To do => Rewrite the lines of the material, changing "GUI agent" to "screen agent" wherever it occurs and leaving everything else as it is.

Data listing:
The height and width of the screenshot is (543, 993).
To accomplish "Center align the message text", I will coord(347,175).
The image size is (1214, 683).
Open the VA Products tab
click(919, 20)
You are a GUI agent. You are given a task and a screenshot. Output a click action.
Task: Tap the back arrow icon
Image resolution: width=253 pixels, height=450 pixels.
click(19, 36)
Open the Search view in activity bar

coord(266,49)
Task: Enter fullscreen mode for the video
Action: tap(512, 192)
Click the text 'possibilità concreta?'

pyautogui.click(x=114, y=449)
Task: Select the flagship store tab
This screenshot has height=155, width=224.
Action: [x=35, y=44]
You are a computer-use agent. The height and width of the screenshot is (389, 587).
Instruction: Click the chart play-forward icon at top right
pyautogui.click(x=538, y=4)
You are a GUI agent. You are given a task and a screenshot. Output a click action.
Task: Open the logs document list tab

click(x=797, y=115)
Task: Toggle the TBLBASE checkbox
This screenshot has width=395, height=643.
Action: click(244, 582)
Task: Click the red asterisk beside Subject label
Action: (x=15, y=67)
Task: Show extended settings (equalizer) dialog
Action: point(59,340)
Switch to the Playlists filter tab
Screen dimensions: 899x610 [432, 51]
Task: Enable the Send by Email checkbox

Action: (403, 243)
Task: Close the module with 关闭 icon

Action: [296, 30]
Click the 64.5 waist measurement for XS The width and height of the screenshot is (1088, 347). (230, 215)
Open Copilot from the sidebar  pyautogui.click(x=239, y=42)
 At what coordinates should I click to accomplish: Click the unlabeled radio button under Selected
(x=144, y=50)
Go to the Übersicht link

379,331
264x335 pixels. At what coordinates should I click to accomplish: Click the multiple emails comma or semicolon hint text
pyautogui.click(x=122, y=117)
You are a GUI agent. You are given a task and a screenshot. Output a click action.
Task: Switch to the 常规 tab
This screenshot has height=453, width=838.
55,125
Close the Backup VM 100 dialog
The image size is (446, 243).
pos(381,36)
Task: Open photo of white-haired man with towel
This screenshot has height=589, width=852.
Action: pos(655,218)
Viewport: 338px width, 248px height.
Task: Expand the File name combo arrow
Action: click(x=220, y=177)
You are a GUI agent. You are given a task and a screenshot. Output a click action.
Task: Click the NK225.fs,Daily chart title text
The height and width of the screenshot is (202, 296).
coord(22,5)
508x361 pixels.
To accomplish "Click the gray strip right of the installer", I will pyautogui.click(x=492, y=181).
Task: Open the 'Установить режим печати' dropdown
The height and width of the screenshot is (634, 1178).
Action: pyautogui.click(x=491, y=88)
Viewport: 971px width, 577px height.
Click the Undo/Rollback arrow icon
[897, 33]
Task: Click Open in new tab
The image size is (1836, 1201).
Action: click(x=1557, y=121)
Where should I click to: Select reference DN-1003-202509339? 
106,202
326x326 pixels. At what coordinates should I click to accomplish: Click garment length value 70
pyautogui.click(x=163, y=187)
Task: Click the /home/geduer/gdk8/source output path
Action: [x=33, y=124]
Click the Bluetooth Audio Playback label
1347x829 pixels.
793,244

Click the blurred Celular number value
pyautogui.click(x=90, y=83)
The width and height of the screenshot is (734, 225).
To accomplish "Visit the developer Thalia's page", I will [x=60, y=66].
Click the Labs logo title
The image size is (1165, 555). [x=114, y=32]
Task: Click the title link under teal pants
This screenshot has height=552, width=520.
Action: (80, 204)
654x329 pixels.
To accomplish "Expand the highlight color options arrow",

Exercise response =>
The height and width of the screenshot is (543, 993).
To accomplish "Center align the message text", I will coord(347,175).
The image size is (1214, 683).
Open the VA Products tab
click(919, 20)
You are a screen agent. You are given a task and a screenshot. Output a click action.
Task: Tap the back arrow icon
Image resolution: width=253 pixels, height=450 pixels.
click(19, 36)
Open the Search view in activity bar

coord(266,49)
Task: Enter fullscreen mode for the video
Action: tap(512, 192)
Click the text 'possibilità concreta?'

pyautogui.click(x=114, y=449)
Task: Select the flagship store tab
This screenshot has height=155, width=224.
Action: [x=35, y=44]
You are a computer-use agent. The height and width of the screenshot is (389, 587).
Instruction: Click the chart play-forward icon at top right
pyautogui.click(x=538, y=4)
You are a screen agent. You are given a task and a screenshot. Output a click action.
Task: Open the logs document list tab

click(x=797, y=115)
Task: Toggle the TBLBASE checkbox
This screenshot has width=395, height=643.
Action: click(244, 582)
Task: Click the red asterisk beside Subject label
Action: (x=15, y=67)
Task: Show extended settings (equalizer) dialog
Action: point(59,340)
Switch to the Playlists filter tab
Screen dimensions: 899x610 [432, 51]
Task: Enable the Send by Email checkbox

Action: (403, 243)
Task: Close the module with 关闭 icon

Action: [296, 30]
Click the 64.5 waist measurement for XS The width and height of the screenshot is (1088, 347). (230, 215)
Open Copilot from the sidebar  pyautogui.click(x=239, y=42)
 At what coordinates should I click to accomplish: Click the unlabeled radio button under Selected
(x=144, y=50)
Go to the Übersicht link

379,331
264x335 pixels. At what coordinates should I click to accomplish: Click the multiple emails comma or semicolon hint text
pyautogui.click(x=122, y=117)
You are a screen agent. You are given a task and a screenshot. Output a click action.
Task: Switch to the 常规 tab
This screenshot has height=453, width=838.
55,125
Close the Backup VM 100 dialog
The image size is (446, 243).
pos(381,36)
Task: Open photo of white-haired man with towel
This screenshot has height=589, width=852.
Action: pos(655,218)
Viewport: 338px width, 248px height.
Task: Expand the File name combo arrow
Action: click(x=220, y=177)
You are a screen agent. You are given a task and a screenshot. Output a click action.
Task: Click the NK225.fs,Daily chart title text
The height and width of the screenshot is (202, 296).
coord(22,5)
508x361 pixels.
To accomplish "Click the gray strip right of the installer", I will pyautogui.click(x=492, y=181).
Task: Open the 'Установить режим печати' dropdown
The height and width of the screenshot is (634, 1178).
Action: pyautogui.click(x=491, y=88)
Viewport: 971px width, 577px height.
Click the Undo/Rollback arrow icon
[897, 33]
Task: Click Open in new tab
The image size is (1836, 1201).
Action: click(x=1557, y=121)
Where should I click to: Select reference DN-1003-202509339? 
106,202
326x326 pixels. At what coordinates should I click to accomplish: Click garment length value 70
pyautogui.click(x=163, y=187)
Task: Click the /home/geduer/gdk8/source output path
Action: [x=33, y=124]
Click the Bluetooth Audio Playback label
1347x829 pixels.
793,244

Click the blurred Celular number value
pyautogui.click(x=90, y=83)
The width and height of the screenshot is (734, 225).
To accomplish "Visit the developer Thalia's page", I will [x=60, y=66].
Click the Labs logo title
The image size is (1165, 555). [x=114, y=32]
Task: Click the title link under teal pants
This screenshot has height=552, width=520.
Action: (80, 204)
654x329 pixels.
To accomplish "Expand the highlight color options arrow",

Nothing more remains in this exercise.